Desconheço como anda a formação dos militares brasileiros, mas sei que a Escola Superior de Guerra, por exemplo, tem se aberto a ouvir diferentes pontos de vista sobre a realidade do país. O dirigente do MST, João Pedro Stédile, já fez palestra na ESG sobre a questão da reforma agrária, assim como o deputado federal Aldo Rebelo, do PCdoB, partido combatido diretamente pelo Exército durante a guerrilha do Araguaia, nos anos 70.
Essa abertura, digamos assim, poderia levar os próprios militares a encabeçarem um movimento pelo esclarecimento dos abusos cometidos durante a ditadura, de 1964 a 1985. O interesse de limpar a imagem das Forças Armadas compete, primeiramente, a seus próprios integrantes. Os torturadores não foram só militares, vide o delegado Sérgio Fleury e outros notórios conhecidos, assim como o golpe de 64 também não foi exclusivamente militar, com forte e importante participação de segmentos civis.

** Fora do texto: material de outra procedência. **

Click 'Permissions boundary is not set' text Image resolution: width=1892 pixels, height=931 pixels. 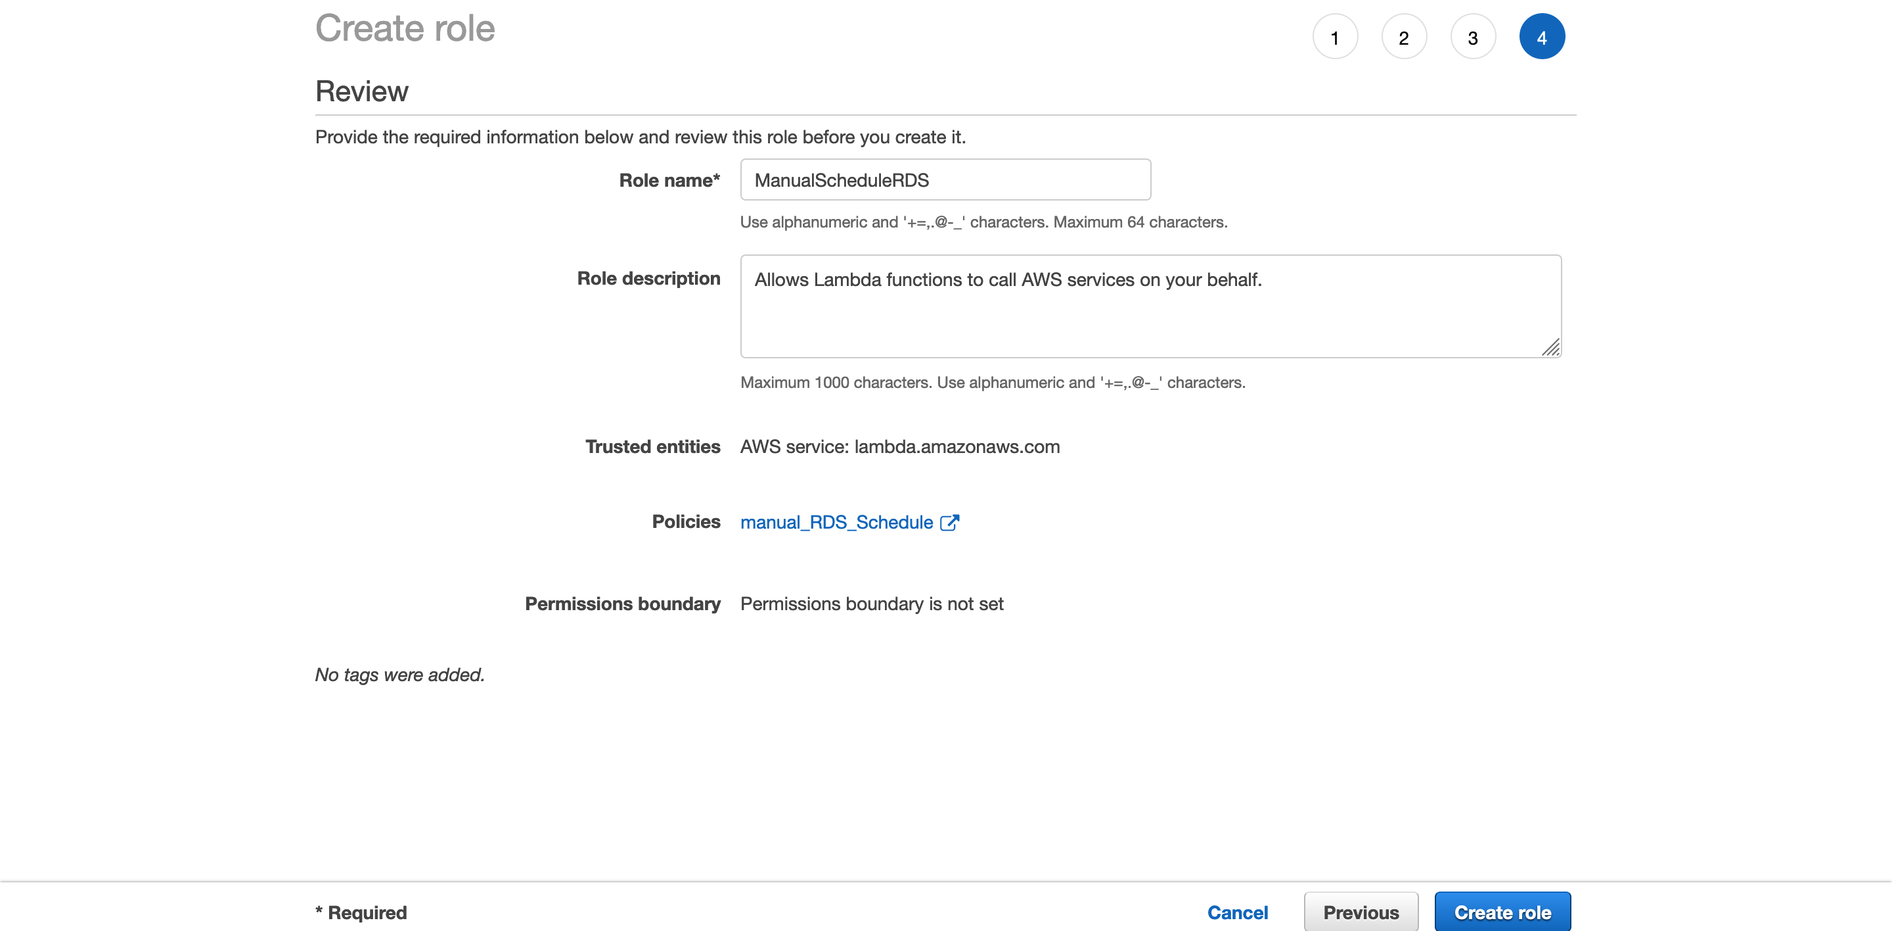coord(872,604)
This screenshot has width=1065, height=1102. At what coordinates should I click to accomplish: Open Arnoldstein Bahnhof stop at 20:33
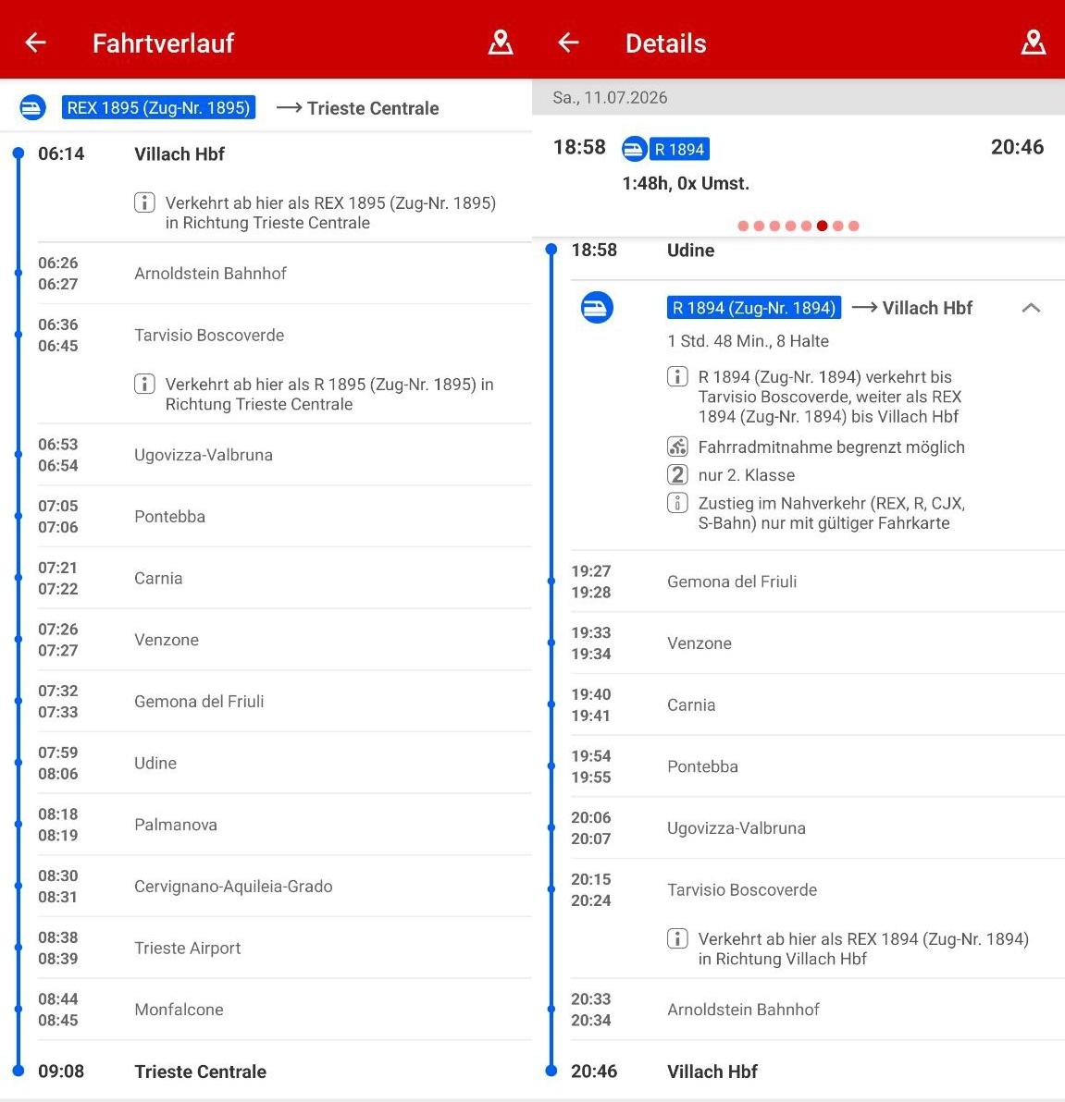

As Forças Armadas costumam ser respeitadas em seus países até o momento em que agem contra seu próprio povo. Os militares brasileiros têm uma tradição de lutas importantes, como pela abolição da escravatura, pela república e contra as oligarquias que dominaram esta mesma república em seus primeiros períodos. O seu grande passo em falso foi o golpe de 64, mas mesmo que não o reconheçam como tal, deveriam condenar seus pecados, como a imperdoável tortura, em nome da recuperação da sua credibilidade.
Se os velhos generais já não ousam fazer isso, a iniciativa deveria caber ao jovem oficialato, mais arejado, que nada têm a ver com as manchas do passado. Ou melhor, só não terá mesmo a ver se as enfrentar de frente e tratar de removê-las da história das Forças Armadas brasileiras.
Nos anos 20, os jovens oficiais brasileiros se rebelaram contra as oligarquias da República Velha e protagonizaram momentos importantes da nossa história, como o levante do Forte de Copacabana, as revoltas militares do Rio Grande do Sul e de São Paulo e a Coluna Prestes, que marchou durante mais de dois anos pelo país sem jamais ser derrotada pelas forças conservadoras.
Os jovens militares daquela época lutavam por reforma constitucional, pelo voto secreto, contra a corrupção, enfim pelos anseios das camadas urbanas brasileiras que já não aceitavam as práticas políticas arcaicas da República Velha ruralista. Estavam sintonizados com a população e dispostos a se sacrificar por ela.
O verdadeiro Exército brasileiro é também o do general Lott, o soldado absoluto, o poderoso ministro da Guerra de JK, que jamais usou tal poder além dos estritos limites de sua função. Lott evitou um golpe de Estado no Brasil, em 1955, tramado pelas mesmas forças que em 1964 se aliariam aos militares para promovê-lo. Em 1961, na renúncia de Jânio, Lott reforçou sua postura legalista ao ser preso por defender a posse do vice-presidente João Goulart.
No livro “O dia em que Getúlio matou Allende”, Flávio Tavares conta uma história jamais comprovada e nunca desmentida que se ajusta aos princípios éticos de Lott. “Ao saber que seu neto Nelson, membro da resistência à ditadura tinha sido preso e torturado quase à morte, Lott vestiu a velha farda de general, armou-se com a pistola regulamentar e foi ao quartel da Polícia do Exército, na rua Barão de Mesquita, no Rio. Lá, abordou o major torturador-chefe, o chamou de “indigno de envergar a farda” e deu-lhe um tiro na frente da oficialidade. O torturador teria morrido no ato. Recolocou a pistola no coldre e retirou-se do quartel sem que ninguém se animasse a interromper-lhe o passo. Para evitar revelar a dimensão da tortura às próprias Forças Armadas, o caso teria sido abafado.”
A prática da tortura por integrantes das Forças Armadas e/ou com o conhecimento destas é uma traição à memória de Lott. Em seu nome e no dos inspiradores do tenentismo, os jovens oficiais precisam lutar por revelar essa história de vez, com a identificação de todos os envolvidos.